■ **Document**
##############################

Au départ il y a le géant ALCATEL qui œuvre dans la téléphonie, et ses filiales qui se font et se défont au gré des marchés financiers. Ainsi Paul MICHEL, jeune marseillais, embauché en CDD en 1977 par la maison mère est ensuite « basculé » en CDI sur Ferrer Auran.

En 1980 il participe à la première grève de défense de la sécurité sociale. Mal lui en prend : la sanction est immédiate : déplacements pendant un an au Tricastin, Sète et Sarrebourg…

Loin de le faire taire ça le conforte dans son combat et il devient élu CGT. La boite elle évolue, Ferrer Auran devient Thomson CSF, puis Alsthom/ Alcatel, puis Opus Alcatel, puis ARE qui cède une partie des salarié-e-s à Marine Consulting, puis Nextira One réseau Sud, puis Nextira One…le Monopoly de la téléphonie en quelque sorte.

Evidemment ses évolutions sont accompagnées de ce que les directions successives nomment pudiquement des plans sociaux et qui sont en fait des plans de licenciements auxquels les salarié-e-s et la CGT ripostent.

Les plans « sociaux » et les ripostes

-  1981/82 Ferrer-Auran :
2 plans visant à supprimer le service électrique
Occupation de locaux Ferrer-Auran contre la fermeture du service électrique et l’Atelier entrainant les licenciements de 180 personnes. Assignation de la direction au TGI de Marseille pour « entrave au travail »

-  1996 Alcatel Fusion des réseaux Alcatel
_ 600 Suppressions d’emploi. Occupation jour et nuit en plein mois de juillet des locaux Alcatel à Aubagne

-  1998 Dossier Marine
_ 600 personnes transférées illégalement
Occupation des locaux de l’agence de Marseille. Finalement la cour de cassation jugera ce transfert illégal et l’entreprise sera condamnée à verser 1 million d’euros à 640 salarié-e-s. Ce sera sa 3e condamnation pour une externalisation qui est en fait un moyen de licencier à moindres frais…

-  1999 Deuxième « transfert »
300 personnes
Nouvelle occupation des locaux Bd de Paris pendant 2 semaines.

-  2004 – Plan « social au noir », par des départs massifs sous forme de licenciements sur le la base de pseudo fautes : condamnation de Nextira One par le TGI de Lyon

-  2005 – Plan social Nextira One : 325 personnes concernées. Suite aux actions engagées devant les tribunaux, la direction a été contrainte de suspendre la procédure.

##############################

■ **Lignes fournies**

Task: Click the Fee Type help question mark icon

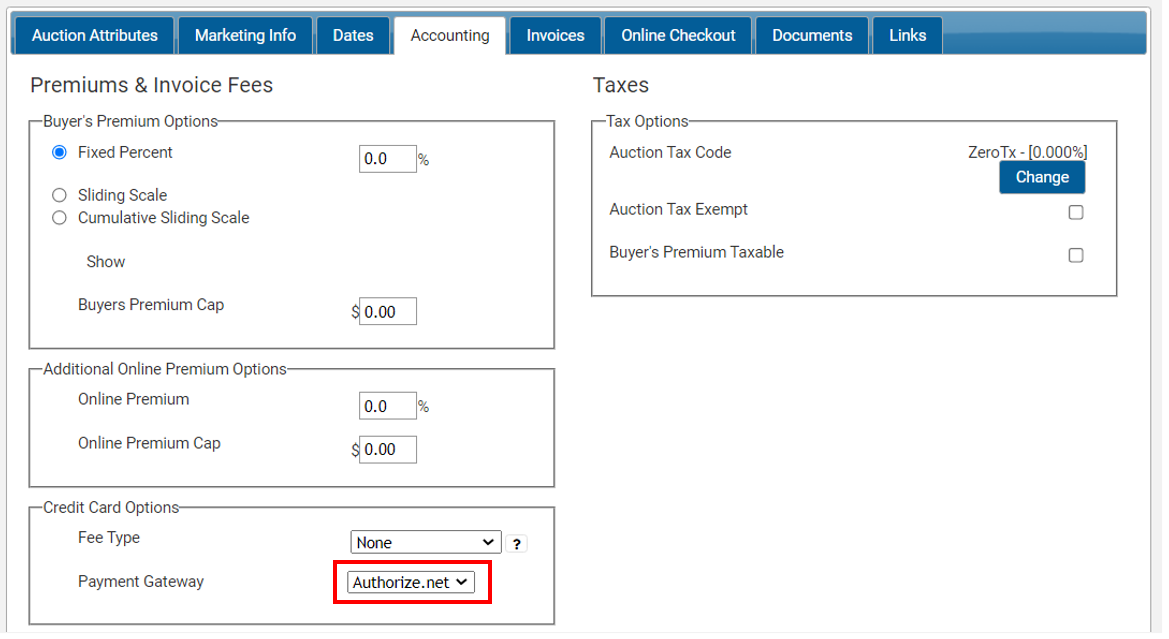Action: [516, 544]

##############################

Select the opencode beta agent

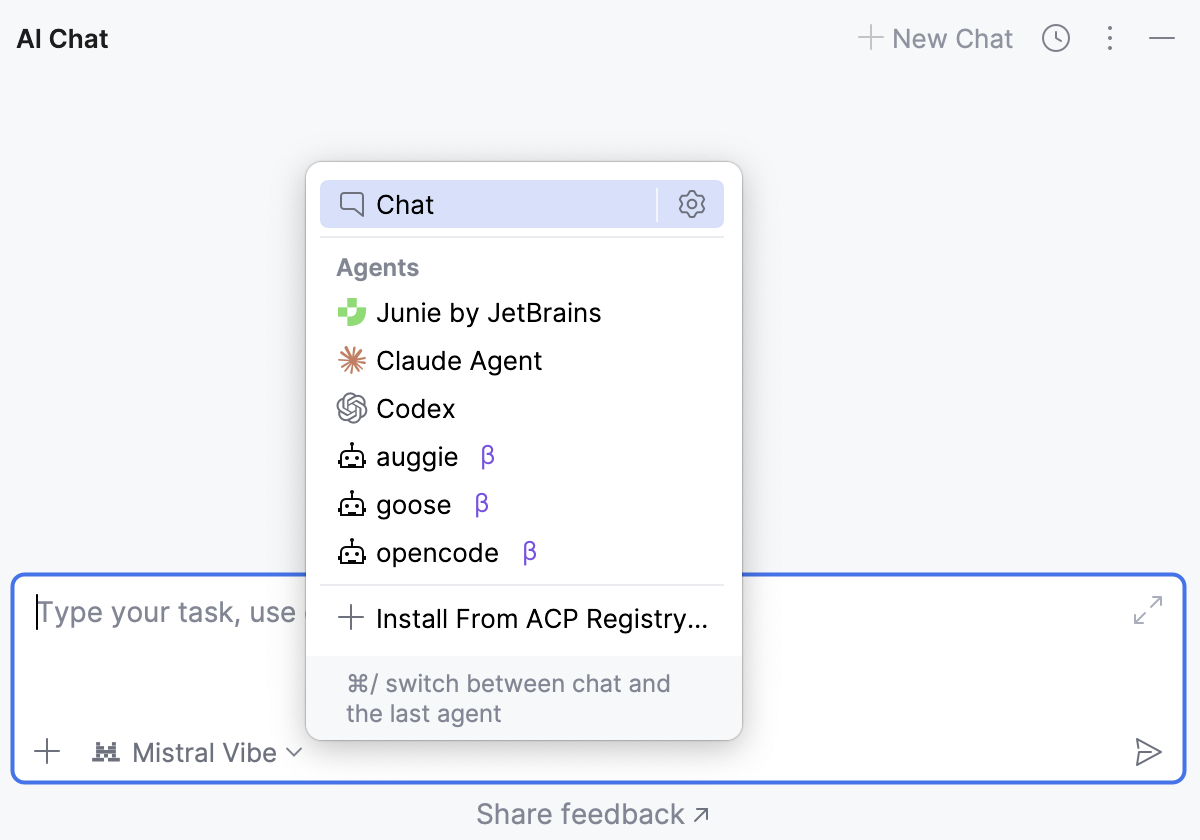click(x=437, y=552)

##############################

■ **Consignes**
A. D'après le document, en quelle année Paul MICHEL a-t-il participé à la première grève de défense de la sécurité sociale ?
B. Dans le document, relevez tous les noms que prend successivement la société après « Ferrer Auran devient ».
C. Recopiez le passage du document qui commence par « -  1996 Alcatel » et se poursuit jusqu'à « pendant 2 semaines. ».

■ **Réponses**
A. En 1980.

B. Thomson CSF, Alsthom/ Alcatel, Opus Alcatel, ARE, Nextira One réseau Sud, Nextira One.

C.
-  1996 Alcatel Fusion des réseaux Alcatel
_ 600 Suppressions d’emploi. Occupation jour et nuit en plein mois de juillet des locaux Alcatel à Aubagne

-  1998 Dossier Marine
_ 600 personnes transférées illégalement
Occupation des locaux de l’agence de Marseille. Finalement la cour de cassation jugera ce transfert illégal et l’entreprise sera condamnée à verser 1 million d’euros à 640 salarié-e-s. Ce sera sa 3e condamnation pour une externalisation qui est en fait un moyen de licencier à moindres frais…

-  1999 Deuxième « transfert »
300 personnes
Nouvelle occupation des locaux Bd de Paris pendant 2 semaines.